Months after writing my JCE exams, I thought it was wise to look for a job at one of the white people’s estate that father had recommended. I went knocking from door to door, looking for a job.
“What do you want knocking on my door at this hour?”. The woman who had opened the door yelled at me. I had been knocking on her door for more than ten minutes. Her tone and attitude made me think that she heard me knocking but she just didn’t want to open the door. Still I proceeded to tell her much I admired the estate and I seeking for a job. She was beautiful and had blue eyes that looked almost like the ocean. Or maybe she was beautiful because it was my first time being so close to a white person
“Get out of my property, you ugly dark thing,” she said while pulling the door ready to slam it in my face.
Her two daughters laughed in unison as they watched the whole scene like they were watching one of the movies that Mr. Mbidzi would play in the school’s playground every Saturday night.
“Look at my children”. She said as she pointed at her children and my eyes intentionally followed her finger. “My light skinned children, that is what we call beauty, not this dark skin that makes the devil jealous.
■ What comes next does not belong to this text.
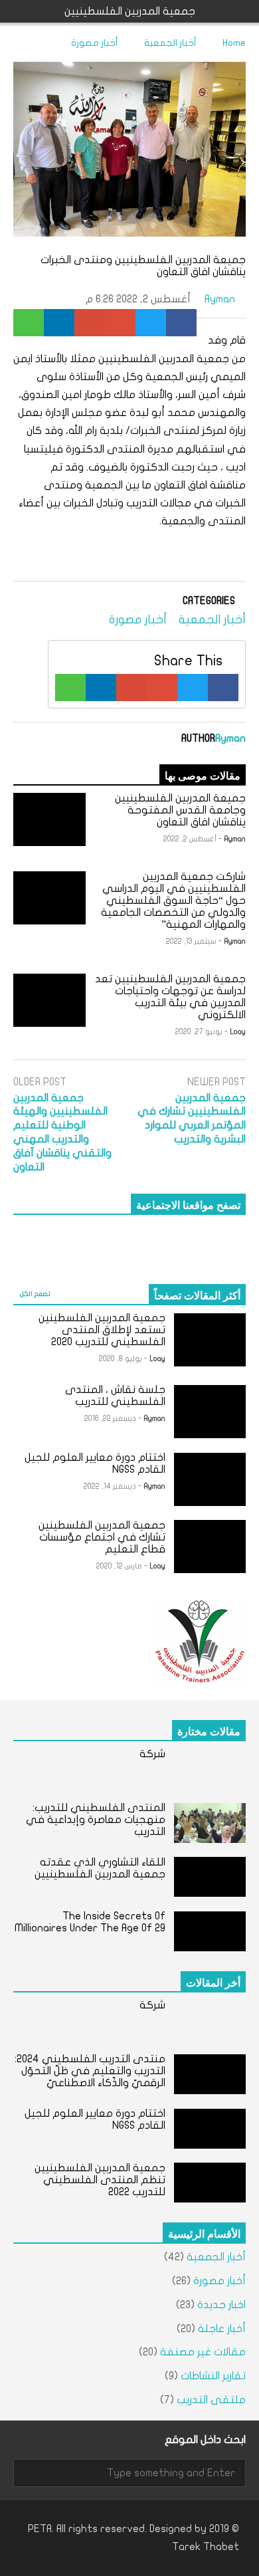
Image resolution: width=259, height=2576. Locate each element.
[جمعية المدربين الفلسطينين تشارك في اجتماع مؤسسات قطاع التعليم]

I immediately left the premises for home and all I could think about was writing a letter to Father to explain about how mean the white lady had been. The steps I took on my way back home were big enough to make the distance shorter than it normally was. I went straight behind the house after I had grabbed my papers and a pen from my room and I sat under the old baobab tree that Father had planted years before I was even born.
“Dear Father,”
I began to write as my throat burnt from the tears I was trying so hard to not let out.
“If I was light skinned I would pretend that I am the Malawian version of Celine Dion and sing along with you some of her songs that you like.” I paused in between writing the letter just to think before writing.
“If I was light skinned I would not even think of applying ambishubaba like the way mother did just to match with the white ladies……maybe if I was light skinned I wouldn’t be among the people suffering from racism”. It took me about an hour to finally complete writing the letter. I sent it the next day and hoped to get a reply soon.
Exactly two months passed before I received a reply from father. With excitement I waited for night time to read the letter in my blanket using a lamp just to avoid mother from asking where the letter was coming from.
“Dear Wongani,”
“I am sorry you are not light skinned like Celine Dion, instead God made you into the greatest version of Maya Angelou.”.My heart smiled as I remembered how I admired Maya Angelou as a woman in poetry.
I then remembered how father always pushed me to pursue writing to be more like Maya Angelou in future. “If you were light skinned you would have been called Catherine and I think Wongani suites you for it shows how thankful I am to God for blessing me,”. he added and my smile immediately massaged my heart.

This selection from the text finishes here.